Namun, apakah kalah debat itu membuatnya masuk Islam dengan sungguh-sungguh? Ternyata tidak. Filiphus merasa masuk Islam tidak secara benar. Dia sedang marah dan masuk Islam dalam keadaan tidak ikhlas sama sekali.

Meski begitu, mengetahui Filiphus menjadi Muslim, keluarganya kecewa berat. Ayah Filiphus marah besar karena merasa telah dicoreng hitam wajahnya. Dia ambil linggis untuk menghabisi anak yang sebelumnya dia banggakan. Namun, Filiphus berhasil lolos.

Tak berhenti di situ, keluarga Filiphus lainnya juga tak terima akan keislaman pendeta muda itu. Berkali-kali keluarga berupaya membunuh Filiphus. Kakak perempuannya menghunuskan sebuah parang panjang. Dia mengejar dan siap menebas adik lelakinya. Akan tetapi, Filiphus kembali berhasil meloloskan diri dari ancaman maut.

Misi Rayap

Meski nyawanya terancam karena keislamannya, saat itu Filiphus sama sekali tak berniat keluar dari Islam.

Namun, dia memang belum sepenuh hati memeluk Islam. Pendapatnya tentang Islam dan Muslim pun belum berubah. Baginya, setiap yang berhubungan dengan Muhammad, Arab, dan Islam itu tidak ada yang perlu diseriusi. Dia anggap itu tak ubahnya sampah yang harus dibuang pada tempatnya.

=== Daftar Data ===

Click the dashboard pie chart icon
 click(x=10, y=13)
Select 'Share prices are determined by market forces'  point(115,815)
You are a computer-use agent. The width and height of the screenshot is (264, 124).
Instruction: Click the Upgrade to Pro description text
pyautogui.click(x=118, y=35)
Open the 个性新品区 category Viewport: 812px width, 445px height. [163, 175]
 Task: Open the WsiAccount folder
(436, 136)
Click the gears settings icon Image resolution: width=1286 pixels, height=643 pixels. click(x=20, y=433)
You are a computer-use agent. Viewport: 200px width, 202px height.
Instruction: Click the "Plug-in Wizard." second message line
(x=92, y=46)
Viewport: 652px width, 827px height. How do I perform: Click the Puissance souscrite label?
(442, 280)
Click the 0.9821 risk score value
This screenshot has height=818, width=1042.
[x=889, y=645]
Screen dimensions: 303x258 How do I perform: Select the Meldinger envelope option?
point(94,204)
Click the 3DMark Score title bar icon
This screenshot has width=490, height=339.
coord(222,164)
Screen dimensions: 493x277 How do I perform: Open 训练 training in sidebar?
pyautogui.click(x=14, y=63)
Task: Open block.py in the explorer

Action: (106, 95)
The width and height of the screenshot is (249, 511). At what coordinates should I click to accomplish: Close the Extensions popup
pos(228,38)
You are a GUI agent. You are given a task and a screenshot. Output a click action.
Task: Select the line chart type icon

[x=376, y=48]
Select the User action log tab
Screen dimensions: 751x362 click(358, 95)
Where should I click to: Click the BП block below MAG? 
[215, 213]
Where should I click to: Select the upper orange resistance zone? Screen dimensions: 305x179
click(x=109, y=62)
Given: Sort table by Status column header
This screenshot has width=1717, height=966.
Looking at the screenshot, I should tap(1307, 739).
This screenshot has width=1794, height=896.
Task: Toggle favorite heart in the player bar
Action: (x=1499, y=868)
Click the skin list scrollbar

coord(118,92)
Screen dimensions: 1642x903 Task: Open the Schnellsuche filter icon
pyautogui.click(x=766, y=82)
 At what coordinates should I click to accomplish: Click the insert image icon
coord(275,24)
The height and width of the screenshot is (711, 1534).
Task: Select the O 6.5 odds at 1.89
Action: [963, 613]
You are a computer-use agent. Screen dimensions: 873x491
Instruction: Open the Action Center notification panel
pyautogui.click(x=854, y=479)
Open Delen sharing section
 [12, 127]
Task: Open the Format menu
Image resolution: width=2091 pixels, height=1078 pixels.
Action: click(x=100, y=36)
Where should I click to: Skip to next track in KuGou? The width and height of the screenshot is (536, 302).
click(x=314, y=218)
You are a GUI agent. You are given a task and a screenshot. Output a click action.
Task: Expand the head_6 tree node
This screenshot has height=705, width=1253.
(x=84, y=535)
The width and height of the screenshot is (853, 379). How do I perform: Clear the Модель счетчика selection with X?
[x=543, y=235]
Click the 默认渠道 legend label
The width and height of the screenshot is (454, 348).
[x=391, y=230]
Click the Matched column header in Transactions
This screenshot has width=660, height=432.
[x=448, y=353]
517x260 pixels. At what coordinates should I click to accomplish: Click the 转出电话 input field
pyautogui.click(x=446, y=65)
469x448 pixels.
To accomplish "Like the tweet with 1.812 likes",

=== Deskripsi Soal ===
Lanjutkan kisah tentang Filiphus pada bagian teks, dimulai setelah kalimat terakhirnya.

=== Hasil Pengerjaan ===
"Mumpung sudah banyak orang yang tahu saya sudah masuk Islam, ya udah, nyebur aja di dalam. Terus, sambil cari tahu keburukan-keburukan, kesesatan-kesesatan ajaran Muhammad di dalam Islam, tetapi cari tahunya dari dalam," pikir Filiphus. Dia merasa mendapatkan ide cemerlang. Dia merasa punya kewajiban mengemban misi rayap, menghancurkan sesuatu yang dia benci dari dalam.

Dia bocorkan maksud hatinya itu pada sebagian kecil keluarganya. Dengan pura-pura Islam, dia bermaksud melakukan penyelidikan. Filiphus lantas mengembara.

Dengan modal keterangan resmi sebagai mualaf, tak satu pun lembaga, guru maupun rekan santrinya yang curiga. Dia datangi satu per satu pesantren yang katanya radikal, baik di Manado, Sulawesi, sampai di Magelang, Jawa Tengah. Pondok yang dikabarkan radikal, garis keras, perempuannya memakai cadar, lelakinya berjenggot menjadi target utamanya. Dia ingin buktikan dan ungkap bahwa Islam radikal, teroris, pesantrennya ada program khusus merakit bom, dan melatih jihadis untuk 'pengantin peledak'.

Tapi, apa yang dia dapatkan? Tidak ada. Dia hanya dapati orang-orang yang belajar Fathul Barri, Fathul Mu’in, kitab kuning, Bukhari-Muslim, Shahih Bukhari, dan semisalnya. "Ini apaan,, sih? Terus mana radikalnya? Pesantren mana radikalnya?" batin Filiphus kesal.

Dari pesantren ke pesantren, dari tempat ke tempat, dia tidak menemukan cikal bakal atau gerakan-gerakan yang menjurus ke arah terorisme dan radikal. Bahkan, dia sempat cukup lama berada di salah satu pondok pesantren. Tetapi, sama sekali tidak dia temukan apa pun keburukan Islam seperti yang dia dengar sebelumnya.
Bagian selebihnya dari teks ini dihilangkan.